Now consider actually reading the article. How much on average do you expect your estimate to change then? If your belief changes are rational, you should never expect your estimates to change – they might go up, might go down, but on average stay the same. OK, but do you so expect in this case?
Here is the article; test yourself. Quotes below the fold.
America produced more than 100,000 doctoral degrees between 2005 and 2009. In the same period there were just 16,000 new professorships. … In America only 57% of doctoral students will have a PhD ten years after their first date of enrollment. … British men with a bachelor’s degree earn 14% more than those who could have gone to university but chose not to. The earnings premium for a PhD is 26%. But the premium for a master’s degree … is almost as high, at 23%. … In one study of British PhD graduates, about a third admitted that they were doing their doctorate partly to go on being a student, or put off job hunting. Nearly half of engineering students admitted to this. (more; HT Omar Al-Obaydli)

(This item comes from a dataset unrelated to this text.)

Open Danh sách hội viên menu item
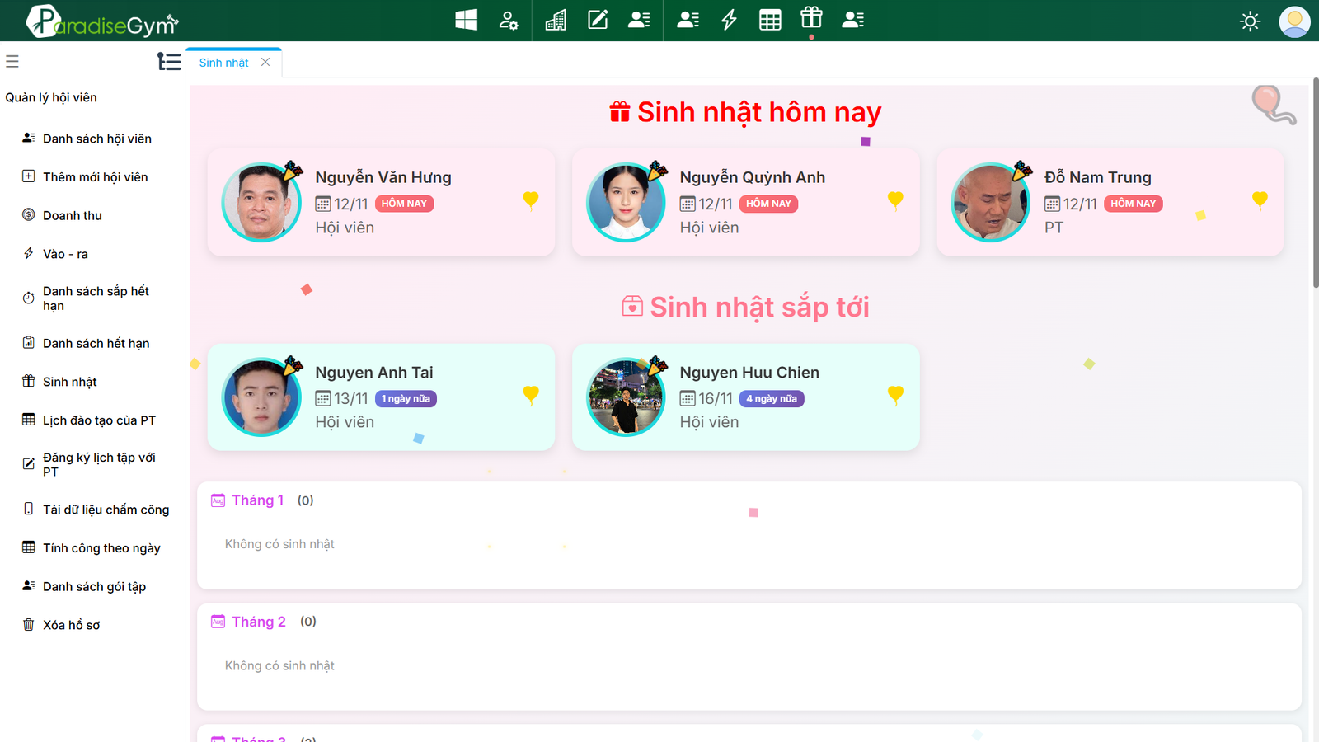1319x742 pixels. 96,139
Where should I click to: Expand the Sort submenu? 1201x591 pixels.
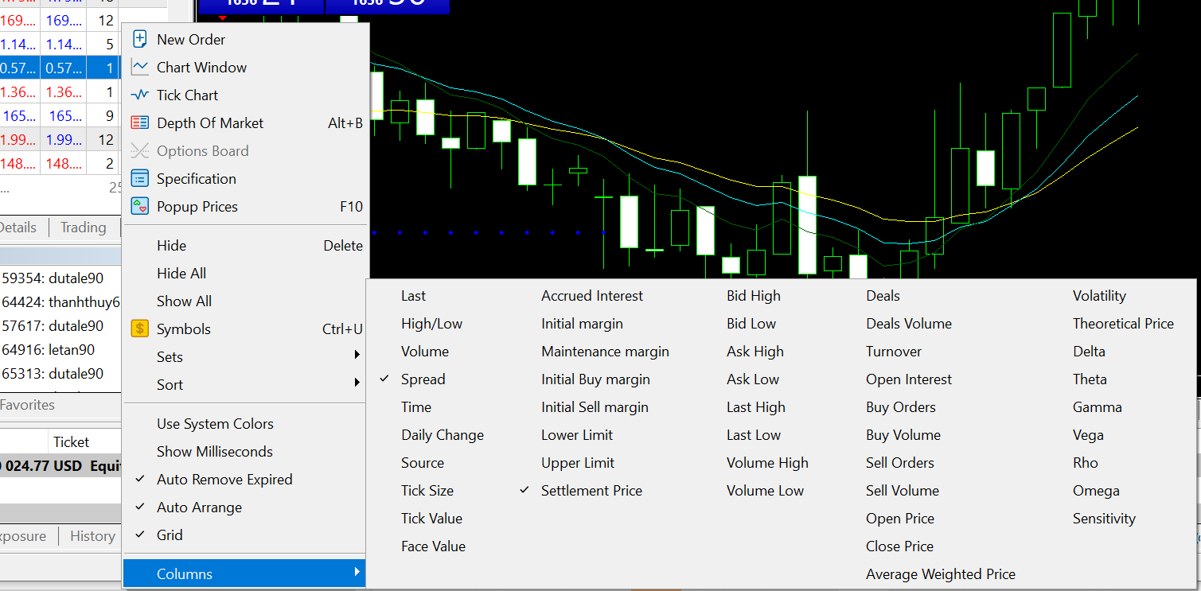click(x=170, y=384)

So if you apply to a PhD program and get rejected, you haven’t lost much. If you start a PhD program in the US, your odds are at least 57% of graduating, and pursing a PhD lets you enjoy a student lifestyle, if that appeals. If you quit early, you’ve only lost a few years and basically gotten a masters degree, which also has many uses. Given a PhD your chance is about 16% of getting a prof job, for a total 9% chance given you start a PhD. There are other nice non-prof jobs you can get with a PhD, your odds are better if you go to a better than average PhD program. You could make sure to study subjects like engineering or economics with better job prospects.
Overall, my estimate of the chances of success went up after reading the article.